Insurance is a practice in which you pay a certain amount of money to a company, and in return you or your beneficiaries receive compensation for a loss, such death or loss of a limb. Life insurance is indemnity that pays money to beneficiaries, either on the death of the insured person or after a time limit.
Term Life Insurance
Term life is one of two basic types of life insurance. It provides coverage for a certain period, such as 10 to 20 years, or to a specific age. Term life policies don’t build cash value. So, unless a covered event occurs during the policy period, your policy has no value. These policies provide death benefits only for a certain time. Premiums are fixed, and you can renew or convert this coverage to other policy types.
Permanent Life Insurance
Permanent life insurance policies provide coverage for your lifetime, as long as you continue paying the premiums. These policies provide death benefits and cash savings. The initial premium is often higher than other coverage types. Investment of some of the policy’s premiums later on provides cash value, which you can use anyway you like.
Universal Life Insurance
A universal life policy is flexible in terms of premiums. You can pay a minimum premium amount up front that covers only the policy, but this premium increases with time. Or, you can pay extra money that is used to increase the cash value on the policy.

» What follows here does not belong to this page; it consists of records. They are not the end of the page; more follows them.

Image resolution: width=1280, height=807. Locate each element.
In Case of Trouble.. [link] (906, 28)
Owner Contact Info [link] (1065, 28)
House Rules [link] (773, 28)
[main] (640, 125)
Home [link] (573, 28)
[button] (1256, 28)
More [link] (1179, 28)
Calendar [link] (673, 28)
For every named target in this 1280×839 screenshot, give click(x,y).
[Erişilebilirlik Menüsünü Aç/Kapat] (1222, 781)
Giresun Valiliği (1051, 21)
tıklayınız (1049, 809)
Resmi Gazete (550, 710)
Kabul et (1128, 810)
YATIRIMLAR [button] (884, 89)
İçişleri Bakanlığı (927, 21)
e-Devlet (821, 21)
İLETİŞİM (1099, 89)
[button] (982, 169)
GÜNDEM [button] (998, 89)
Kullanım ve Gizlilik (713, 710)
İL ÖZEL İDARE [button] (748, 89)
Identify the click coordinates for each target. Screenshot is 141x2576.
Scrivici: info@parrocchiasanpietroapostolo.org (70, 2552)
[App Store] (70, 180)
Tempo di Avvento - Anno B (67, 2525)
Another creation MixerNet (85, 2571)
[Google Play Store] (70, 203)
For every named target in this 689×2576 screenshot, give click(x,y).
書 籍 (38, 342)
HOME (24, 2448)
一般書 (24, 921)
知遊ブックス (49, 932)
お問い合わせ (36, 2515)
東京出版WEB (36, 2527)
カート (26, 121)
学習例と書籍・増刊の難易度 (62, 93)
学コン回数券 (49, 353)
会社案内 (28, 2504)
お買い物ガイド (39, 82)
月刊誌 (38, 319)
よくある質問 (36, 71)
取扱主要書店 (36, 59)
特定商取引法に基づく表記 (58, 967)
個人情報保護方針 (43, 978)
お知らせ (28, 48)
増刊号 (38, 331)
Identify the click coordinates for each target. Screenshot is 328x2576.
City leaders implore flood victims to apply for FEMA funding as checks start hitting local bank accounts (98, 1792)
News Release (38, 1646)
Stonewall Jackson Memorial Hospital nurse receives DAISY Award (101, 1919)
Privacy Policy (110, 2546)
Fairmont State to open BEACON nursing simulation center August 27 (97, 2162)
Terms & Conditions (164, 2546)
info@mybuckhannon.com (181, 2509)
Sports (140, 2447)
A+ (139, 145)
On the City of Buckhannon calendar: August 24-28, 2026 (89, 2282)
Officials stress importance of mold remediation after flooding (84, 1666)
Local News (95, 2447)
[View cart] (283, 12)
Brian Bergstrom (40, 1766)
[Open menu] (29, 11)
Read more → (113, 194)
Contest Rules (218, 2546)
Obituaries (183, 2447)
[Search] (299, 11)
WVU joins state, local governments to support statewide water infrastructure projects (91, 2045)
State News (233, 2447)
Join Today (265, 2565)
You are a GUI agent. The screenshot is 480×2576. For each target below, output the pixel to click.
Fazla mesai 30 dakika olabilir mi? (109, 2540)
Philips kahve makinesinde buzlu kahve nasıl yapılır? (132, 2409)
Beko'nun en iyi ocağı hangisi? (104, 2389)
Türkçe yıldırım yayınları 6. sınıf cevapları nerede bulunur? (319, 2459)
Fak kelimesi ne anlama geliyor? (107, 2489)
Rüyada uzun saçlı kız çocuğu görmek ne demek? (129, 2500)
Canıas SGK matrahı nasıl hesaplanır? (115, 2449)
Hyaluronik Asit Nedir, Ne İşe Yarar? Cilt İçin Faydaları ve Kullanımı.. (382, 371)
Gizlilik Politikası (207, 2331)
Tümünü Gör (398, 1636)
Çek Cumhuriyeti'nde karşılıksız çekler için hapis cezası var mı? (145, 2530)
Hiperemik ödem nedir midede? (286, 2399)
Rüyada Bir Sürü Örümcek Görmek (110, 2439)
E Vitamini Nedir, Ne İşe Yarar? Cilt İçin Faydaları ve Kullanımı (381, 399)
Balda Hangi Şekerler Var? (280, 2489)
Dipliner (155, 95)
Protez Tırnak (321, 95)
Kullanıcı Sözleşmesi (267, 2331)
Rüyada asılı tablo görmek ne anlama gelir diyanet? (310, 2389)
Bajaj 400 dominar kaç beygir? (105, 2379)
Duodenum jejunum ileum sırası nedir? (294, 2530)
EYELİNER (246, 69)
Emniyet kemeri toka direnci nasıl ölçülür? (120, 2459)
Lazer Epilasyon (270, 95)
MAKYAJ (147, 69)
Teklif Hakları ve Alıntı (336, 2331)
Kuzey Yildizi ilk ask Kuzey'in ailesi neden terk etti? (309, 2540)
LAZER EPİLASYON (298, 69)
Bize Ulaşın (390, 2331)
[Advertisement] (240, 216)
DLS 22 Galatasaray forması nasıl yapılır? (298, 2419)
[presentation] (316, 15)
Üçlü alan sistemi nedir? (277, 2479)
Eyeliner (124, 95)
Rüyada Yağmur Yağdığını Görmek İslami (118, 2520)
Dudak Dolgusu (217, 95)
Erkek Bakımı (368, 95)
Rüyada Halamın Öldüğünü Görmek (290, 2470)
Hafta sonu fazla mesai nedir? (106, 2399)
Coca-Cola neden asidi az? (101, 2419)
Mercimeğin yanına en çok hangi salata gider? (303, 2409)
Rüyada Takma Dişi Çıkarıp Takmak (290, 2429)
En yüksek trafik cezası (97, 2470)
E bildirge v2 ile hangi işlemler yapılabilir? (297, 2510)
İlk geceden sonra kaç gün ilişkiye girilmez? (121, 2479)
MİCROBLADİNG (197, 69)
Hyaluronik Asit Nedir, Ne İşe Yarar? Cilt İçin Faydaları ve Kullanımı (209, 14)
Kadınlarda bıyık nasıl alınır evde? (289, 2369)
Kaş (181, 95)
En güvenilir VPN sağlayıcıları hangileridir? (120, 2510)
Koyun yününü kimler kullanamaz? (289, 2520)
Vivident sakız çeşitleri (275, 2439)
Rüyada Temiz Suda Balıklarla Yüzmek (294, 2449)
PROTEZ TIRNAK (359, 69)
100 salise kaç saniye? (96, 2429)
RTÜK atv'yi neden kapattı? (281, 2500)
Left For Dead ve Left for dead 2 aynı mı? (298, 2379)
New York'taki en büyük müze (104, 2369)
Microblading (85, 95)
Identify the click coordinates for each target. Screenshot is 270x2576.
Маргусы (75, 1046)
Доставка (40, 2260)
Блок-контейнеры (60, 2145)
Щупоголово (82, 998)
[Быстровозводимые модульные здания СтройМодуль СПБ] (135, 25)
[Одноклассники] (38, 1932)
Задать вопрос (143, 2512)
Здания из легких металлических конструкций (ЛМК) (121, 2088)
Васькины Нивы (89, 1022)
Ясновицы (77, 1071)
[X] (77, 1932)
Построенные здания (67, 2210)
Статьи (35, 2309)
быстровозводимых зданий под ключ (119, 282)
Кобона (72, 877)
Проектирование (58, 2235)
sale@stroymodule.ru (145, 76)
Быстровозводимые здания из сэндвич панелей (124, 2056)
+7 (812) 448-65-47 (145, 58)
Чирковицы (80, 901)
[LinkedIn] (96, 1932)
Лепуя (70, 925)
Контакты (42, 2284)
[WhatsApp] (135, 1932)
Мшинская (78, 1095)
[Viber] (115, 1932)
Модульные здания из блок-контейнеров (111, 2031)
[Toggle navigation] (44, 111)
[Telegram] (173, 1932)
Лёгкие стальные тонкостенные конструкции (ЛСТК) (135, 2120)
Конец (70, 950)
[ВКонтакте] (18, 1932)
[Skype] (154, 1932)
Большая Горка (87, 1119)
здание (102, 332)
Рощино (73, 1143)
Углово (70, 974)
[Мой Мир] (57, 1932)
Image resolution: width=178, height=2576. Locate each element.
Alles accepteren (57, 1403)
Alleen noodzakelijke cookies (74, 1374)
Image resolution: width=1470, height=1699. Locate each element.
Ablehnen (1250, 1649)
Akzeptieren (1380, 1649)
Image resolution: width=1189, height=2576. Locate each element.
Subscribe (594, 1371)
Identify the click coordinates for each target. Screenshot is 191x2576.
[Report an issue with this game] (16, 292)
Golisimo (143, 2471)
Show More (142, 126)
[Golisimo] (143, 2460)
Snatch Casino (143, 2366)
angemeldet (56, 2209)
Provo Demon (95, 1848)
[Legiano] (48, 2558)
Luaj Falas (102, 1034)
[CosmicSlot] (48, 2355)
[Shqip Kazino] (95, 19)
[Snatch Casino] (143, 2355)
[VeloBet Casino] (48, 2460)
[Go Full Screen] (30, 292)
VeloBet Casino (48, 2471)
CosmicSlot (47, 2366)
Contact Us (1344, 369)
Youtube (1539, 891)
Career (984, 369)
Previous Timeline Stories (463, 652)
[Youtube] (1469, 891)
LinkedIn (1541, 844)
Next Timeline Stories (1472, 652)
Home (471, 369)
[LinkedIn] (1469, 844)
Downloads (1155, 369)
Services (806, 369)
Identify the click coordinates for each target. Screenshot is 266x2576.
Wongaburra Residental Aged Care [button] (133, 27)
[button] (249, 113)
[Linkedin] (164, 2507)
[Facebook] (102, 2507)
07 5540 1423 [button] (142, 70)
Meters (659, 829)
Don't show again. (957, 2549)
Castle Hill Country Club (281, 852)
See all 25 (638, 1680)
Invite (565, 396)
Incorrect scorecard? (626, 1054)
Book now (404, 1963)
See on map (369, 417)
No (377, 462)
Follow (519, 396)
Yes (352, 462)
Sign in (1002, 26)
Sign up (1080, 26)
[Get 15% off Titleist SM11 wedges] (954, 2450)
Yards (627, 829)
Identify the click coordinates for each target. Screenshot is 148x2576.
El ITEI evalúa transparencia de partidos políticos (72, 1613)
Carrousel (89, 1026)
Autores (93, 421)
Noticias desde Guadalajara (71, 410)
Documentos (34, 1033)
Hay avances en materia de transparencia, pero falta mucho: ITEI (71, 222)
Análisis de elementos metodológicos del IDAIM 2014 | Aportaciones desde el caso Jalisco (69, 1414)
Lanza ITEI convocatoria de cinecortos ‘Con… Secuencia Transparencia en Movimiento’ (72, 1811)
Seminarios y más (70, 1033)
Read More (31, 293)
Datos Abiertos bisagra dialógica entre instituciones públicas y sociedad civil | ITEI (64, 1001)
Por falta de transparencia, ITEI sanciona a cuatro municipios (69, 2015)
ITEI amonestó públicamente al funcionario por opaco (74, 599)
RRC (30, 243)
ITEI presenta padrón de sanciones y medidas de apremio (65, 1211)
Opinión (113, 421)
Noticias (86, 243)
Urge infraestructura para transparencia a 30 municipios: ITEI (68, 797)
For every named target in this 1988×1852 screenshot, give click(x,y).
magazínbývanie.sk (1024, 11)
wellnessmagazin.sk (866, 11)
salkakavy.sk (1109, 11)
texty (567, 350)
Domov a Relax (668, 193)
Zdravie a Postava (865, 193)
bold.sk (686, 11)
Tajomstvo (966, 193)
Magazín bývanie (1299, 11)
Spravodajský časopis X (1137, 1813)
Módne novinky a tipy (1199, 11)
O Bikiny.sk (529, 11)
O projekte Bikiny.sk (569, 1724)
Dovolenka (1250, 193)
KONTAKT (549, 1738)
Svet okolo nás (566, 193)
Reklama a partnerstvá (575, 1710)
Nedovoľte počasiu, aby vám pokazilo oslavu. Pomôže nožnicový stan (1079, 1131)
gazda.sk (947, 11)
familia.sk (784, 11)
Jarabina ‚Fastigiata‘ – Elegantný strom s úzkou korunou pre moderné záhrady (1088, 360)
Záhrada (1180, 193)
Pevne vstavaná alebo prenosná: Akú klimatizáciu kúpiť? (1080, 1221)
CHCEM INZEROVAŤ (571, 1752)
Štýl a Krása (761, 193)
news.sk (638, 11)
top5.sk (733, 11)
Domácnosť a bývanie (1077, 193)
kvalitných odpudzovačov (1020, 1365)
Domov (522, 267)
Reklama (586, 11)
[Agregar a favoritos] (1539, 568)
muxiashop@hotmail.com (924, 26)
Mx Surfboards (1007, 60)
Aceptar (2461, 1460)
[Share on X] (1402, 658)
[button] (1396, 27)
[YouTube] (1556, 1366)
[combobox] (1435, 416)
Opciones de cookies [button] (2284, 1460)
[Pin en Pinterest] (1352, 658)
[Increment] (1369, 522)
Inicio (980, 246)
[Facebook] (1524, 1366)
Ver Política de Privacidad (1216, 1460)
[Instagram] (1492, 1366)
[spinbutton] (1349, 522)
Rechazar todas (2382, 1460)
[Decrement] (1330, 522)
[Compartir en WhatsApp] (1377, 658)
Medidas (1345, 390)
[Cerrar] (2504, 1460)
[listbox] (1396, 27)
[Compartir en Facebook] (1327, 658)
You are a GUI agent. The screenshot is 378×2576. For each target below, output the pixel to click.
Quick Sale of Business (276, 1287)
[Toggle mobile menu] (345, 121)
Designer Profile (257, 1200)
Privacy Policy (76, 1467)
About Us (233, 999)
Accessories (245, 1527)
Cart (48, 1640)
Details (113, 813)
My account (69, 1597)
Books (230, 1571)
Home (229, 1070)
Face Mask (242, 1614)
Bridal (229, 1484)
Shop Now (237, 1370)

Later, you can use this money as you see fit. For example, you might pay for a dependent’s education or save it for when you retire.
Whole Life Insurance
Whole life insurance is one of the most common types of insurance policies. With this coverage, premium payments remain the same throughout the years. A percentage of the premium is invested for you, and the investment generates cash. This cash value is higher regardless of market conditions and grows over time. You can also access this money any time in your life.
Variable Life Insurance
Variable life insurance includes an option of investment for your growing needs. This type of policy is invested in other accounts, which are subject to market fluctuations with a potential for growth. You’ll make your own investment decisions and monitor your options — instead of the company doing it for you. So, you have control over your money and how it’s invested. People often use these policies to secure their families’ futures.